电子学报 ›› 2021, Vol. 49 ›› Issue (12): 2407-2420.DOI: 10.12263/DZXB.20200565

• 学术论文 • 上一篇    下一篇

海上边缘计算云边智能协同服务建模

乐光学1, 戴亚盛1, 杨晓慧1, 杨忠明1, 马柏林1, 刘建华2   

  1. 1.嘉兴学院数理与信息工程学院,浙江 嘉兴 314001
    2.绍兴文理学院计算机科学与工程系,浙江 绍兴 312000
  • 收稿日期:2020-06-15 修回日期:2021-07-19 出版日期:2021-12-25
    • 作者简介:
    • 乐光学 男.1963年11月出生,博士,嘉兴学院教授,研究领域包括边缘计算、多云融合与协同服务、无线Mesh网络和移动云计算.
      戴亚盛 男.1993年8月出生,硕士,主要研究方向为边缘计算多云融合与协同服务.E-mail:asdai0591@163.com
      杨晓慧 女.1996年5月出生,硕士研究生,CCF会员,主要研究方向为边缘计算与协同服务.
      杨忠明 男,1998年8月出生,硕士研究生,主要研究方向为边缘计算与协同服务.
      马柏林 男.1961年3月出生,博士,嘉兴学院教授,研究领域包括小波分析、调和分析、智能计算与数学建模.
      刘建华 男.1978年出生,博士,副教授,IEEE和CCF成员,主要研究方向为分布式计算、无线通信、多媒体网络、无线传感器网络和机器学习.
    • 基金资助:
    • 国家自然科学基金 (U19B2015); 浙江省“鲲鹏行动”计划支持项目

Model of Cloud-Edge Cooperative Service for Maritime Edge Computing

YUE Guang-xue1, DAI Ya-sheng1, YANG Xiao-hui1, YANG Zhong-min1, MA Bo-lin1, LIU Jian-hua2   

  1. 1.School of Mathematics and Information Engineering, Jiaxing University, Jiaxing, Zhejiang 314001, China
    2.Department of Computer Science and Engineering, Shaoxing University, Shaoxing, Zhejiang 312000, China
  • Received:2020-06-15 Revised:2021-07-19 Online:2021-12-25 Published:2021-12-25
    • Supported by:
    • National Natural Science Foundation of China (U19B2015); Kunpeng Action Talents Introduction Project of Zhejiang Province

摘要:

由于受环境、资源、能耗、异构等因素制约,海上无线技术发展明显滞后于陆地.以低开销、自适应和自主融合为约束,提出一种海上边缘计算云边智能协同服务策略模型(Model of Cloud-Edge Cooperative Service Scheme for Maritime Edge Computing,MCECS-MEC).基于边缘计算构建海上云边智能协同服务网络框架,抽象海上边缘计算节点行为特征,建立具有抑制联合作弊的节点信任和推荐量化综合评价模型,根据其综合属性评价将准盟员节点融合聚类到不同的协同服务池,实现分级就近服务;基于协同服务请求的优先级和负载均衡理论,设计协同服务池组建规则和段页式自适应轻量级、自适应过热规避盟员发现算法,以状态机方式描述和分析MCECS-MEC协同服务状态演化.基于Router View公开数据集对MCECS-MEC模型性能进行仿真分析,仿真实验表明,MCECS-MEC相比于AODV(Ad hoc On-Demand Distance Vector Routing)、SR(Stochastic Routing)算法,减少了57.7%和55.04%的冗余传输流量,链路重寻率小于3%,负载率稳定于65%.MCECS-MEC模型能有效降低过载、热区、空洞效应等对网络性能的影响,提高海上边缘计算云边智能协同服务效率和质量.
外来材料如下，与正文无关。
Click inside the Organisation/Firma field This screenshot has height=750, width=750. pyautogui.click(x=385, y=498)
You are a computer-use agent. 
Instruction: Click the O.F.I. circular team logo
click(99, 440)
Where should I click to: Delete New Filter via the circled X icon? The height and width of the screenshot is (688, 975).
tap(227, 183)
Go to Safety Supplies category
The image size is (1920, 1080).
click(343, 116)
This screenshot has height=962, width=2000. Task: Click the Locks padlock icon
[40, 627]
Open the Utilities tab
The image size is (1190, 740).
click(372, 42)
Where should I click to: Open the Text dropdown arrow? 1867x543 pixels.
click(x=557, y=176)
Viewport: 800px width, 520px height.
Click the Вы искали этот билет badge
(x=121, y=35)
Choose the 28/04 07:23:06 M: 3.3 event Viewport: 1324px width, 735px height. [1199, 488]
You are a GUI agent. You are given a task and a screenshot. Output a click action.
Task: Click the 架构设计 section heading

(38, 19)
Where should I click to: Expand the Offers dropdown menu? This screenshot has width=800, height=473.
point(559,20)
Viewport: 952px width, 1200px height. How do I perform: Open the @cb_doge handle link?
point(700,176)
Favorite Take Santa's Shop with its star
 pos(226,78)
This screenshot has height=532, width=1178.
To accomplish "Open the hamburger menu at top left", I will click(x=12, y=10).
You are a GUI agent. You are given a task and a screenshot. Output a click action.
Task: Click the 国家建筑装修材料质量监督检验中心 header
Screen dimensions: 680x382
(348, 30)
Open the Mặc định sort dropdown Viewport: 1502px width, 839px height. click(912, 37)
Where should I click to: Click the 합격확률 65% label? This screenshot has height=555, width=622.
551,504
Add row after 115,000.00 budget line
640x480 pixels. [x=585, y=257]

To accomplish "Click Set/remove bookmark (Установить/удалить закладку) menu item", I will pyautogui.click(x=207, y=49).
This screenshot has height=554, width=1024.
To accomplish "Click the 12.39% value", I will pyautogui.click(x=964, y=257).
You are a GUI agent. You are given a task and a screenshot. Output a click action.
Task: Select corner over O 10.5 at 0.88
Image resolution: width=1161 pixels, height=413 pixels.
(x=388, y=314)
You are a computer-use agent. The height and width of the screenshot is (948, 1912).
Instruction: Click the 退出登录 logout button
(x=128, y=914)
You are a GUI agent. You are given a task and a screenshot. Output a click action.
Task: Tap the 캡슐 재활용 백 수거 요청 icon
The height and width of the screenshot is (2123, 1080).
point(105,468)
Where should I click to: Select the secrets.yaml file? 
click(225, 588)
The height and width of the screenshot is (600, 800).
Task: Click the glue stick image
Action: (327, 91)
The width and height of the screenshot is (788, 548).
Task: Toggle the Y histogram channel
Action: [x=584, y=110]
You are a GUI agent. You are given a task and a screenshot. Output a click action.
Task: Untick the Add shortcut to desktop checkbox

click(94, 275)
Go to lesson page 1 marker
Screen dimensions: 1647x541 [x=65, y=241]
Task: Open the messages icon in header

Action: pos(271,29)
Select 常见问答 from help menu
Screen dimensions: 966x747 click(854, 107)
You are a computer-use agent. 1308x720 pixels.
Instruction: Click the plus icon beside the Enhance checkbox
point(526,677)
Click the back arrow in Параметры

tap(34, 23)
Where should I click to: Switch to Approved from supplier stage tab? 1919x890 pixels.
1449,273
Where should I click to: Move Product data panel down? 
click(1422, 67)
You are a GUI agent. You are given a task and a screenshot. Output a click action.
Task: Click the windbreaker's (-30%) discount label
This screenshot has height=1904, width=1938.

关键词: 海上边缘计算, 云边智能协同, 信任与推荐, 自适应过热规避, 协同状态演化

Abstract:

Limited by environment, resources, energy consumption, heterogeneity, etc., the development of maritime wireless data network technology is backward. A model of cloud-edge cooperative service scheme for maritime edge computing(MCECS-MEC) is proposed. Based on edge computing, it constructs an intelligent cloud-edge cooperative service network framework in maritime edge computing. The abstracted behavior characteristics of nodes in maritime edge computing are clustered into different cooperative service pools by restraining the joint cheating trust evaluation and recommendation quantitative comprehensive evaluation models. Based on the priority evaluation and the theory of load balancing of cooperative service, the rules of building cooperative service pool and the algorithm of segment page adaptive lightweight and heavy load avoidance are designed to discovery cooperative node. The state evolution of MCECS-MEC cooperative service is described and analyzed by state machine. Based on router view open data set, simulation results show that our algorithm reduces 57.7% and 55.04% redundant transmission traffic compared with ad hoc on-demand distance vector routing(AODV) and stochastic routing(SR). The link retransmission rate is less than 3%, and the load rate is stable at 65%. It can effectively alleviate node overload and hot region, and improve the efficiency and quality of service of cooperative service of maritime edge computing.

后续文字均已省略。